Migrating to Gemini Embedding v3, the safe way

Two weeks ago we switched from our previous embedding model to Gemini Embedding v3 across all tenants. The cutover was boring on purpose. This post is how it was boring.

The problem with embedding migrations is that they are silently destructive if you do them wrong. The existing vectors in your pgvector index were produced by model A. New vectors produced by model B live in a different space. Querying the index with a model-B query vector against model-A document vectors returns nonsense. You do not see errors — you see degraded retrieval, which the user experiences as “the answers got worse” without a clear cause. The fix after the fact is a full re-embed and a full re-evaluation, which is the work you should have done before the cutover.

The dual-index setup

Before the migration, every KB block had one embedding column, indexed with a single HNSW index. For the migration, we added a second embedding column and a second HNSW index. Every new block written during the migration window was embedded twice — once with the legacy model, once with Gemini v3. The retrieval API had a feature flag per tenant: embedding_model = legacy | v3. The flag defaulted to legacy.

This is the standard shape for a safe embedding migration. The cost is obvious: you are paying for two embedding calls per write and storing two vectors per block for the duration of the migration. The benefit is that you can compare retrieval quality on real traffic before committing.

The backfill

Every pre-existing block needed a second embedding. At our current KB size across all tenants, that is in the tens of millions of blocks. We ran the backfill in a batched background job over four days. The job was rate-limited on the Gemini API side and rate-limited on our own side to keep the index build from contending with production traffic. Progress was visible in a per-tenant dashboard: % of blocks with v3 embedding.

The backfill was idempotent. A block already embedded got skipped. A block updated during the backfill got re-queued. Nothing in the pipeline treated the v3 column as “live” during this period — retrieval still used the legacy column.

The eval harness

Our retrieval eval harness — the one covered in the retrieval eval pipeline post — has a fixed set of question/expected-block pairs per tenant. For the migration, we ran the harness twice on every tenant: once against the legacy index, once against the v3 index. The metric we cared about was recall@5 — does the expected block appear in the top 5 retrieved results for the question.

The headline result: v3 improved recall@5 by a modest but consistent margin across every tenant we tested. No tenant regressed. The magnitude varied — tenants with more diverse KBs saw larger gains than tenants with tightly-scoped product-documentation-style KBs. We are not publishing the specific numbers because they are tenant-specific and some of the data is under NDA, but the shape was: every tenant got better, some got meaningfully better, none got worse.

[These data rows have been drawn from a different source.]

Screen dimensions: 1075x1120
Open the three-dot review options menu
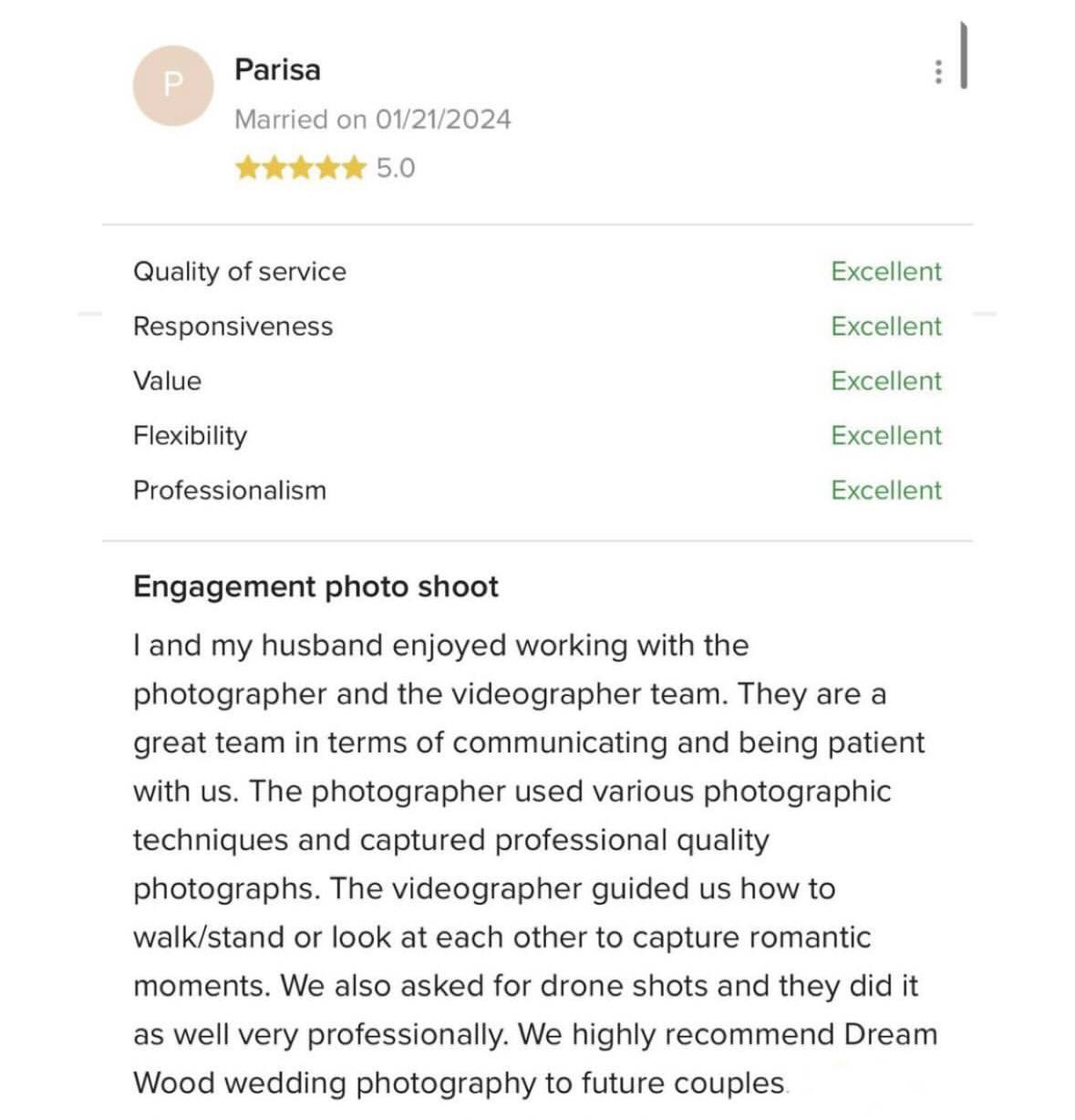pyautogui.click(x=938, y=72)
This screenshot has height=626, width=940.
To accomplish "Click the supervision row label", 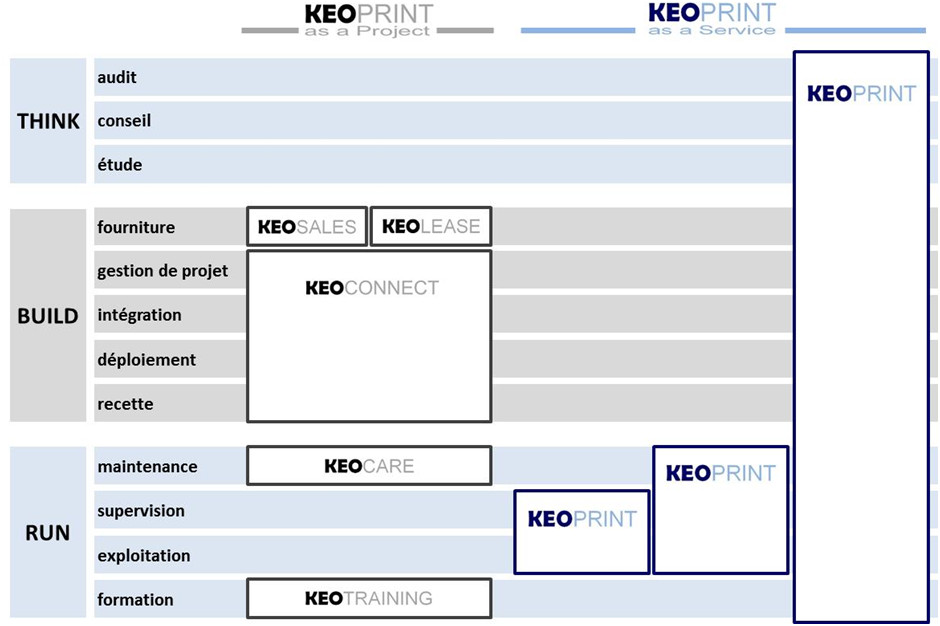I will [141, 510].
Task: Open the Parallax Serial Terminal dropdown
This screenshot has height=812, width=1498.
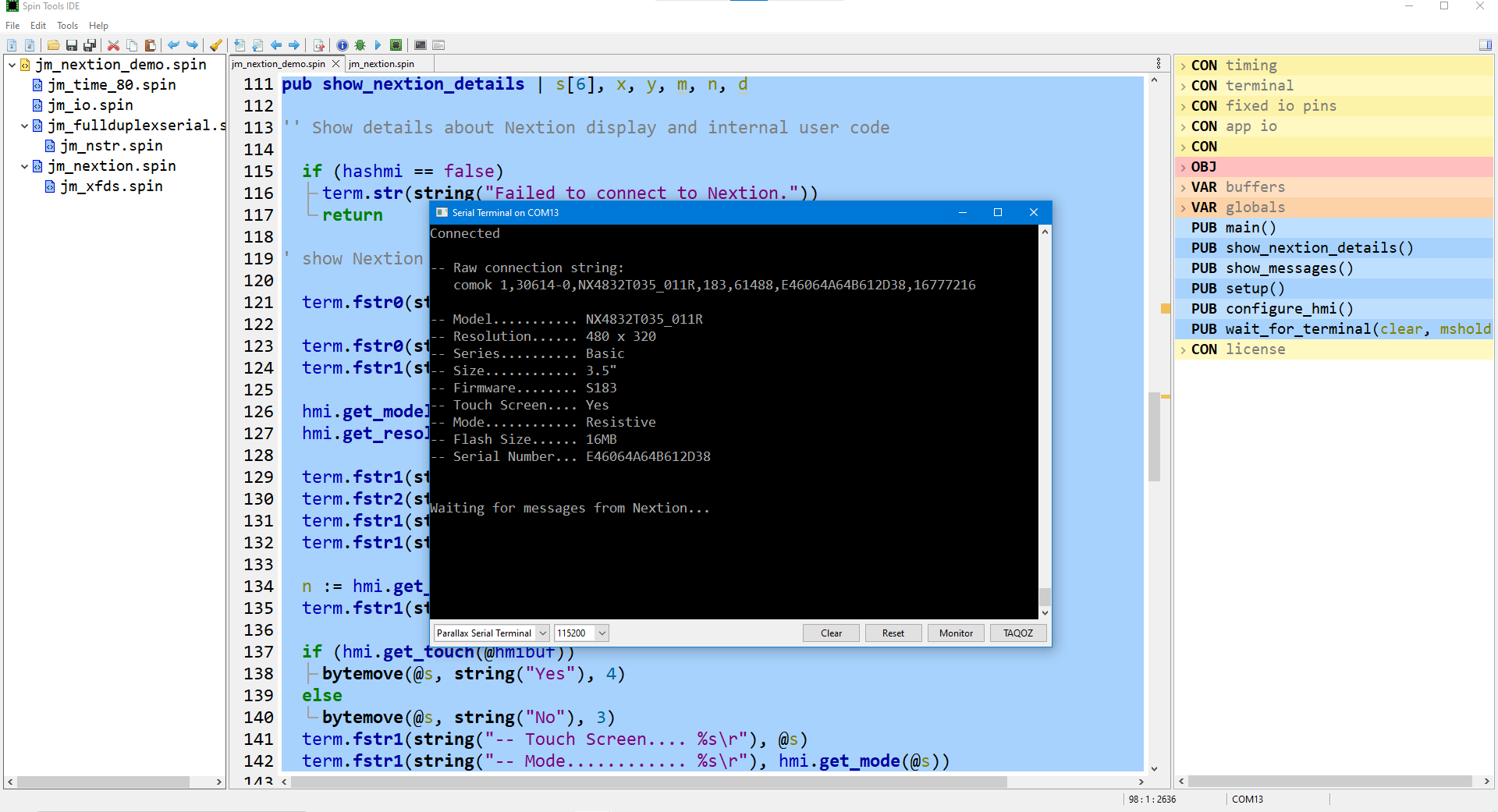Action: [542, 633]
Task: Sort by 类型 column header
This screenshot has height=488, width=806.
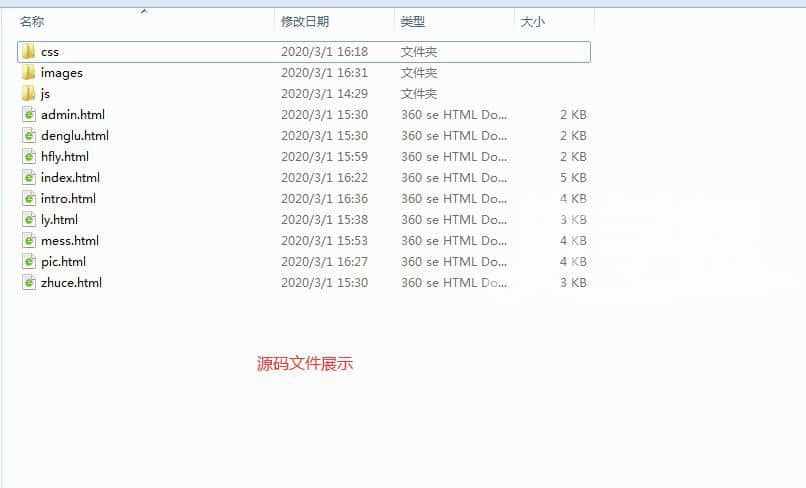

The second metric we watched was latency. Gemini v3 embeddings are a different dimensionality than the legacy model’s, which affected the index build time and the query-time vector comparison cost. End-to-end retrieval latency increased a small amount — low single-digit milliseconds at the P95 — which was inside our budget.

The cutover

The cutover was per-tenant, staged over five days. A tenant was flipped only after:

Its v3 backfill was 100% complete.
Its eval harness showed no regression.
Its latency budget was unchanged.

The flip itself was a single feature-flag change. The retrieval API started reading from the v3 column. No deploys, no downtime, no write path changes. If anything looked wrong in the hour after the flip, the flag flipped back — we kept the legacy column live for another week as a rollback path.

Three tenants flipped on day one. Seven on day two. The rest on days three and four. Day five was buffer for anything we missed. Nothing got flipped back.

What we watched during the cutover

P95 retrieval latency per tenant, second-by-second. No change outside the expected small increase.

Drafting quality via a lightweight canary: a known set of questions per tenant, auto-answered every hour, scored on a cheap LLM-judged rubric. Drafts produced with v3 retrieval scored slightly better or flat. No tenant scored worse.

User-visible error rate. Unchanged.

Citation validity rate — the share of drafts where every cited claim actually appeared in the retrieved block. This is the metric we track for the grounded-AI pledge. Unchanged or slightly better.

What we stopped doing

A week after cutover, we deleted the legacy embedding column and dropped the legacy HNSW index. Storage dropped noticeably. The write path was simplified to a single embed call per block. The feature flag was removed from the retrieval API.

We kept the eval harness runs in our historical record. Any future embedding migration will compare against the v3 baseline with the same methodology.

What we would tell someone doing this for the first time

The time cost of a safe migration is not in the code. It is in the patience to wait for the backfill to finish, the eval harness to run, and the staged cutover to complete. Teams that skip the wait because the migration is “just an embedding model change” are the teams that discover on a Friday that retrieval is worse. The dual-index cost is a rounding error compared to the cost of a bad cutover in production.

The pgvector ecosystem makes dual-index straightforward — adding a column is cheap, building a second HNSW index is cheap, and dropping either column when you are done is cheap. There is no reason to do the cutover any other way.

We were not the first team to run this playbook. We will not be the last. The value of the writeup is that the next team that does it sees what a boring migration looks like and does not think it is supposed to be exciting.